GNUNet's RPS system is an improvement on some good ideas from the P2P
literature, but it's only a start, not designed for anonymity systems,
and any real solution requires much more work before it might
become suitable. 

>  so there is a need for a different way of choosing introduction points. But this is above Ronion's responsibilities, so a bit out of scope of this thread.

Initiating a connection is usually considered to be part of the basic
protocol, otherwise you cannot really do anything. 

> and on top of that multi-layer non-authenticated encryption between hops.

It needs to be a AEZ or another wide block cipher.

> So in current design if you corrupt a couple of bytes somewhere in the middle of the process, nodes in routing path (think circuit) will just forward corrupted packet until it reaches responder (last node in routing path, not necessary receiver) and will be discarded.
> This will corrupt the state of the routing path after recipient if recipient is not responder node, but assuming that most if not all of the traffic is targeted at responder, state will remain consistent and I'm not really sure what is so catastrophic here.

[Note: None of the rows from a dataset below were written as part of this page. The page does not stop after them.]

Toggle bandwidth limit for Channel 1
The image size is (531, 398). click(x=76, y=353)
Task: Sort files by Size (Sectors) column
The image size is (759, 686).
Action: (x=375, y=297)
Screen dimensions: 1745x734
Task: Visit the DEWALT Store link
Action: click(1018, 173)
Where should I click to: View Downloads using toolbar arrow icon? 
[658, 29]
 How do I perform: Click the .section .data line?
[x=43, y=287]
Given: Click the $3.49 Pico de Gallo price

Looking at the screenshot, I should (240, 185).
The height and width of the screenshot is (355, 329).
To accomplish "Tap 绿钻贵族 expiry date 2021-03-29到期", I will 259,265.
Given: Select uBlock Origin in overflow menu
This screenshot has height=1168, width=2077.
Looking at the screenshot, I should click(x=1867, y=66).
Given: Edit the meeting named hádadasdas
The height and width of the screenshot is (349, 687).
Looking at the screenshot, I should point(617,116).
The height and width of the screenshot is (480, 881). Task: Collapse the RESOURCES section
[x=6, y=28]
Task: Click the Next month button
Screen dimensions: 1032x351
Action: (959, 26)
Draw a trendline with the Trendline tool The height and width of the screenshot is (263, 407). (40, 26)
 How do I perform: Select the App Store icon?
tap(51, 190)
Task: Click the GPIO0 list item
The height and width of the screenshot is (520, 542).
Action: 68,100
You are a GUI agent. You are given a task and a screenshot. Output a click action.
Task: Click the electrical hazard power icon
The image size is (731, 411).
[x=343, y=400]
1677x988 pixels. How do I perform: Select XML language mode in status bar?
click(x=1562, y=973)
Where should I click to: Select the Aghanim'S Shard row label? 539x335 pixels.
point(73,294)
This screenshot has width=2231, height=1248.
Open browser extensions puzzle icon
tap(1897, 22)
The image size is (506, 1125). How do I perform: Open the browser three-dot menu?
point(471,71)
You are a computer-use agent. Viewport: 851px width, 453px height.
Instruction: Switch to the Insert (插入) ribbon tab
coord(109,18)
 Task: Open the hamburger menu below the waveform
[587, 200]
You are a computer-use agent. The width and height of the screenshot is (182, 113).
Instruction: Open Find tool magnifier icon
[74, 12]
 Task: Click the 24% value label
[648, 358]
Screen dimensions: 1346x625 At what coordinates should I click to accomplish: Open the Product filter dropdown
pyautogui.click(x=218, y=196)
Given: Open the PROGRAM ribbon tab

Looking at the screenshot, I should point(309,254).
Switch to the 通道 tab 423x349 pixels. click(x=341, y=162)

If you do not use AEZ, then one can produce cryptographic proof of a
hidden service's identity:  Just Run a hidden service guard that xors a
pattern into the data.  And run a receiver that recognizes that

Tor might exhibit this problem too, not sure about their malleability.
I do know Tor wants to migrate to a wide-block cipher, but they might be
waiting on DJB, et al. to release HHFHFH instead of using AEZ.

> Also you can send garbage most of the time on the higher level,

This might be useless if you are using circuits.